> **Provided data**
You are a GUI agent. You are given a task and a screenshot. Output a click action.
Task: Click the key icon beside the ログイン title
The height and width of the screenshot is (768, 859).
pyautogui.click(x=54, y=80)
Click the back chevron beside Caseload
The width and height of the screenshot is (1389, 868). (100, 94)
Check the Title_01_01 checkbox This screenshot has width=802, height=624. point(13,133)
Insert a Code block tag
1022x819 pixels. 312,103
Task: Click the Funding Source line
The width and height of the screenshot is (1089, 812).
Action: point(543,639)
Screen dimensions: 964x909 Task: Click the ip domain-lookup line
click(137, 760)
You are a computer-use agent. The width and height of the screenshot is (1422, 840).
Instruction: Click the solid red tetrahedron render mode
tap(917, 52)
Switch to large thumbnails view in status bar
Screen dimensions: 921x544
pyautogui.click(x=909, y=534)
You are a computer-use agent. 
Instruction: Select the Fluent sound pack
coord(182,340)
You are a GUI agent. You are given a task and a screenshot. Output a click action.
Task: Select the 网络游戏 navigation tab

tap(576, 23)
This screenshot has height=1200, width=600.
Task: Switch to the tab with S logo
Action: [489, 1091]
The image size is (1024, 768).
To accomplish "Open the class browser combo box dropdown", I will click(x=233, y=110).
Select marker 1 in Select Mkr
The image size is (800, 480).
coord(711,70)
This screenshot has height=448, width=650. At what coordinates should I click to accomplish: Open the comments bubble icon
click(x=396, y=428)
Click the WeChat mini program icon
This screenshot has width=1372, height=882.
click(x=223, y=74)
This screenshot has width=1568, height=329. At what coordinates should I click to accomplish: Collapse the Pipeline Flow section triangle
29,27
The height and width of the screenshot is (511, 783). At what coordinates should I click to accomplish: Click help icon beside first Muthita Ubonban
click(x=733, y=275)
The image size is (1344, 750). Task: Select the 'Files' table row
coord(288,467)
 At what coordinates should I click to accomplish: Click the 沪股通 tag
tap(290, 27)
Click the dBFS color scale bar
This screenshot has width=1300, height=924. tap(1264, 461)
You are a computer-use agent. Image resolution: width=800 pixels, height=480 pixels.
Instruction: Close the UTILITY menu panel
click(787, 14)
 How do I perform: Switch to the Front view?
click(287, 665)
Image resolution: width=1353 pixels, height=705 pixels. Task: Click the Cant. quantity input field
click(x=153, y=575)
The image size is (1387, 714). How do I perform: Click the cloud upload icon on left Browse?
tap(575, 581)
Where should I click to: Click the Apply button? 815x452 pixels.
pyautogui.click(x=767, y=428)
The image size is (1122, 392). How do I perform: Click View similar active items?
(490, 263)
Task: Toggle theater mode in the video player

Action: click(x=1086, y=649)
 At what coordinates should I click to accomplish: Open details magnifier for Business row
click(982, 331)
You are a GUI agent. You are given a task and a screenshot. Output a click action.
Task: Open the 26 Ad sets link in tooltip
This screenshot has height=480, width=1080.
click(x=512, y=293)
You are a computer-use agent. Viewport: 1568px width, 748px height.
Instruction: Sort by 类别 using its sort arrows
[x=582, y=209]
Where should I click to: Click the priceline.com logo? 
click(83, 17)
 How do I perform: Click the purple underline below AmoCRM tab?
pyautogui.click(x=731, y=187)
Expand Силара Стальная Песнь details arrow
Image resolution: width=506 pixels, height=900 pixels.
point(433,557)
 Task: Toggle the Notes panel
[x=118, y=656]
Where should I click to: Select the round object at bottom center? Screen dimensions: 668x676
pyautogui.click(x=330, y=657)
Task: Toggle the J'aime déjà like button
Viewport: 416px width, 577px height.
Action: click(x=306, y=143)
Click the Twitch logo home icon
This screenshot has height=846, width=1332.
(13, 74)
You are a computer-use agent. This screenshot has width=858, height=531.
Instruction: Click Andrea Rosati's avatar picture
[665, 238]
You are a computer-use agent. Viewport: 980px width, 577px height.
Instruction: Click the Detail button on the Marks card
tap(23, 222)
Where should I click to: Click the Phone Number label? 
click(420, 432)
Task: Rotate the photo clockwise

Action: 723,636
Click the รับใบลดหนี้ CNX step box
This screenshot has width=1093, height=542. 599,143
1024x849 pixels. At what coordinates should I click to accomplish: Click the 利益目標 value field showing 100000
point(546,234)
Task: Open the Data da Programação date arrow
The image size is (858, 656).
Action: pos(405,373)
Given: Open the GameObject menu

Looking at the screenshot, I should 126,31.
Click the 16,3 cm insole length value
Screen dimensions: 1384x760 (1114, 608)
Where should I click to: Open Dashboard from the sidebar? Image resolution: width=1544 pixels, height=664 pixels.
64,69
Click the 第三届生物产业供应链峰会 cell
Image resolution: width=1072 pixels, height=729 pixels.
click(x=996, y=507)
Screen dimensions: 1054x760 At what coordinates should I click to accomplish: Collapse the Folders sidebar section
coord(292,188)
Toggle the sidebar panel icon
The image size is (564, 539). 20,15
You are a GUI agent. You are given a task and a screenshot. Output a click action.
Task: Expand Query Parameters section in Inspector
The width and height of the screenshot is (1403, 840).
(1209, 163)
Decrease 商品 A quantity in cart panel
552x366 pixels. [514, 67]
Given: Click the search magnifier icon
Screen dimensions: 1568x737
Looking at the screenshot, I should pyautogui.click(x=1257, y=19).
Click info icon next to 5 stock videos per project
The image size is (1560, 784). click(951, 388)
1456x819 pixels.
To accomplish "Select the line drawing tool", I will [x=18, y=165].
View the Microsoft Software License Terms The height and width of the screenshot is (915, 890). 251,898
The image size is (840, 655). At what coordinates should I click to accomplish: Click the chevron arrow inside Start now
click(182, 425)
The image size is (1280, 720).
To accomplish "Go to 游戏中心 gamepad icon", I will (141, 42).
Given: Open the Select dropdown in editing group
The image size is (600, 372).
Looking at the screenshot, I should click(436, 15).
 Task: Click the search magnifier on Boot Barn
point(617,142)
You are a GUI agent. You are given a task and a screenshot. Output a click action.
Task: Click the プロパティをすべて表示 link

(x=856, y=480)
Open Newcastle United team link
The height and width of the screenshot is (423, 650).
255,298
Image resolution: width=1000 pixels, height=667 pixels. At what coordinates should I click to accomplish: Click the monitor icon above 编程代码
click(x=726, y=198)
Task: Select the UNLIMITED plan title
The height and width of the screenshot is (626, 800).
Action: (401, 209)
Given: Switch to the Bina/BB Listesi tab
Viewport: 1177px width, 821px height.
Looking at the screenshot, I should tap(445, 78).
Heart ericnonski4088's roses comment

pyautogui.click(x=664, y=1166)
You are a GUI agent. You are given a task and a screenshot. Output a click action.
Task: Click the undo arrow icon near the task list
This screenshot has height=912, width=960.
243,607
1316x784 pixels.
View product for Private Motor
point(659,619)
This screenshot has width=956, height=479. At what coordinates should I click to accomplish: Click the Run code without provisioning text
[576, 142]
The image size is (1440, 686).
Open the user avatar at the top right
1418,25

> **Problem to work on**
From the listing above, reproduce all the lines exactly.

> **Expected output**
You are a GUI agent. You are given a task and a screenshot. Output a click action.
Task: Click the key icon beside the ログイン title
The height and width of the screenshot is (768, 859).
pyautogui.click(x=54, y=80)
Click the back chevron beside Caseload
The width and height of the screenshot is (1389, 868). (100, 94)
Check the Title_01_01 checkbox This screenshot has width=802, height=624. point(13,133)
Insert a Code block tag
1022x819 pixels. 312,103
Task: Click the Funding Source line
The width and height of the screenshot is (1089, 812).
Action: point(543,639)
Screen dimensions: 964x909 Task: Click the ip domain-lookup line
click(137, 760)
You are a computer-use agent. The width and height of the screenshot is (1422, 840).
Instruction: Click the solid red tetrahedron render mode
tap(917, 52)
Switch to large thumbnails view in status bar
Screen dimensions: 921x544
pyautogui.click(x=909, y=534)
You are a computer-use agent. 
Instruction: Select the Fluent sound pack
coord(182,340)
You are a GUI agent. You are given a task and a screenshot. Output a click action.
Task: Select the 网络游戏 navigation tab

tap(576, 23)
This screenshot has height=1200, width=600.
Task: Switch to the tab with S logo
Action: [489, 1091]
The image size is (1024, 768).
To accomplish "Open the class browser combo box dropdown", I will click(x=233, y=110).
Select marker 1 in Select Mkr
The image size is (800, 480).
coord(711,70)
This screenshot has height=448, width=650. At what coordinates should I click to accomplish: Open the comments bubble icon
click(x=396, y=428)
Click the WeChat mini program icon
This screenshot has width=1372, height=882.
click(x=223, y=74)
This screenshot has width=1568, height=329. At what coordinates should I click to accomplish: Collapse the Pipeline Flow section triangle
29,27
The height and width of the screenshot is (511, 783). At what coordinates should I click to accomplish: Click help icon beside first Muthita Ubonban
click(x=733, y=275)
The image size is (1344, 750). Task: Select the 'Files' table row
coord(288,467)
 At what coordinates should I click to accomplish: Click the 沪股通 tag
tap(290, 27)
Click the dBFS color scale bar
This screenshot has width=1300, height=924. tap(1264, 461)
You are a computer-use agent. Image resolution: width=800 pixels, height=480 pixels.
Instruction: Close the UTILITY menu panel
click(787, 14)
 How do I perform: Switch to the Front view?
click(287, 665)
Image resolution: width=1353 pixels, height=705 pixels. Task: Click the Cant. quantity input field
click(x=153, y=575)
The image size is (1387, 714). How do I perform: Click the cloud upload icon on left Browse?
tap(575, 581)
Where should I click to: Click the Apply button? 815x452 pixels.
pyautogui.click(x=767, y=428)
The image size is (1122, 392). How do I perform: Click View similar active items?
(490, 263)
Task: Toggle theater mode in the video player

Action: click(x=1086, y=649)
 At what coordinates should I click to accomplish: Open details magnifier for Business row
click(982, 331)
You are a GUI agent. You are given a task and a screenshot. Output a click action.
Task: Open the 26 Ad sets link in tooltip
This screenshot has height=480, width=1080.
click(x=512, y=293)
You are a computer-use agent. Viewport: 1568px width, 748px height.
Instruction: Sort by 类别 using its sort arrows
[x=582, y=209]
Where should I click to: Click the priceline.com logo? 
click(83, 17)
 How do I perform: Click the purple underline below AmoCRM tab?
pyautogui.click(x=731, y=187)
Expand Силара Стальная Песнь details arrow
Image resolution: width=506 pixels, height=900 pixels.
point(433,557)
 Task: Toggle the Notes panel
[x=118, y=656]
Where should I click to: Select the round object at bottom center? Screen dimensions: 668x676
pyautogui.click(x=330, y=657)
Task: Toggle the J'aime déjà like button
Viewport: 416px width, 577px height.
Action: click(x=306, y=143)
Click the Twitch logo home icon
This screenshot has height=846, width=1332.
(13, 74)
You are a computer-use agent. This screenshot has width=858, height=531.
Instruction: Click Andrea Rosati's avatar picture
[665, 238]
You are a computer-use agent. Viewport: 980px width, 577px height.
Instruction: Click the Detail button on the Marks card
tap(23, 222)
Where should I click to: Click the Phone Number label? 
click(420, 432)
Task: Rotate the photo clockwise

Action: 723,636
Click the รับใบลดหนี้ CNX step box
This screenshot has width=1093, height=542. 599,143
1024x849 pixels. At what coordinates should I click to accomplish: Click the 利益目標 value field showing 100000
point(546,234)
Task: Open the Data da Programação date arrow
The image size is (858, 656).
Action: pos(405,373)
Given: Open the GameObject menu

Looking at the screenshot, I should 126,31.
Click the 16,3 cm insole length value
Screen dimensions: 1384x760 (1114, 608)
Where should I click to: Open Dashboard from the sidebar? Image resolution: width=1544 pixels, height=664 pixels.
64,69
Click the 第三届生物产业供应链峰会 cell
Image resolution: width=1072 pixels, height=729 pixels.
click(x=996, y=507)
Screen dimensions: 1054x760 At what coordinates should I click to accomplish: Collapse the Folders sidebar section
coord(292,188)
Toggle the sidebar panel icon
The image size is (564, 539). 20,15
You are a GUI agent. You are given a task and a screenshot. Output a click action.
Task: Expand Query Parameters section in Inspector
The width and height of the screenshot is (1403, 840).
(1209, 163)
Decrease 商品 A quantity in cart panel
552x366 pixels. [514, 67]
Given: Click the search magnifier icon
Screen dimensions: 1568x737
Looking at the screenshot, I should pyautogui.click(x=1257, y=19).
Click info icon next to 5 stock videos per project
The image size is (1560, 784). click(951, 388)
1456x819 pixels.
To accomplish "Select the line drawing tool", I will [x=18, y=165].
View the Microsoft Software License Terms The height and width of the screenshot is (915, 890). 251,898
The image size is (840, 655). At what coordinates should I click to accomplish: Click the chevron arrow inside Start now
click(182, 425)
The image size is (1280, 720).
To accomplish "Go to 游戏中心 gamepad icon", I will (141, 42).
Given: Open the Select dropdown in editing group
The image size is (600, 372).
Looking at the screenshot, I should click(436, 15).
 Task: Click the search magnifier on Boot Barn
point(617,142)
You are a GUI agent. You are given a task and a screenshot. Output a click action.
Task: Click the プロパティをすべて表示 link

(x=856, y=480)
Open Newcastle United team link
The height and width of the screenshot is (423, 650).
255,298
Image resolution: width=1000 pixels, height=667 pixels. At what coordinates should I click to accomplish: Click the monitor icon above 编程代码
click(x=726, y=198)
Task: Select the UNLIMITED plan title
The height and width of the screenshot is (626, 800).
Action: (401, 209)
Given: Switch to the Bina/BB Listesi tab
Viewport: 1177px width, 821px height.
Looking at the screenshot, I should tap(445, 78).
Heart ericnonski4088's roses comment

pyautogui.click(x=664, y=1166)
You are a GUI agent. You are given a task and a screenshot. Output a click action.
Task: Click the undo arrow icon near the task list
This screenshot has height=912, width=960.
243,607
1316x784 pixels.
View product for Private Motor
point(659,619)
This screenshot has width=956, height=479. At what coordinates should I click to accomplish: Click the Run code without provisioning text
[576, 142]
The image size is (1440, 686).
Open the user avatar at the top right
1418,25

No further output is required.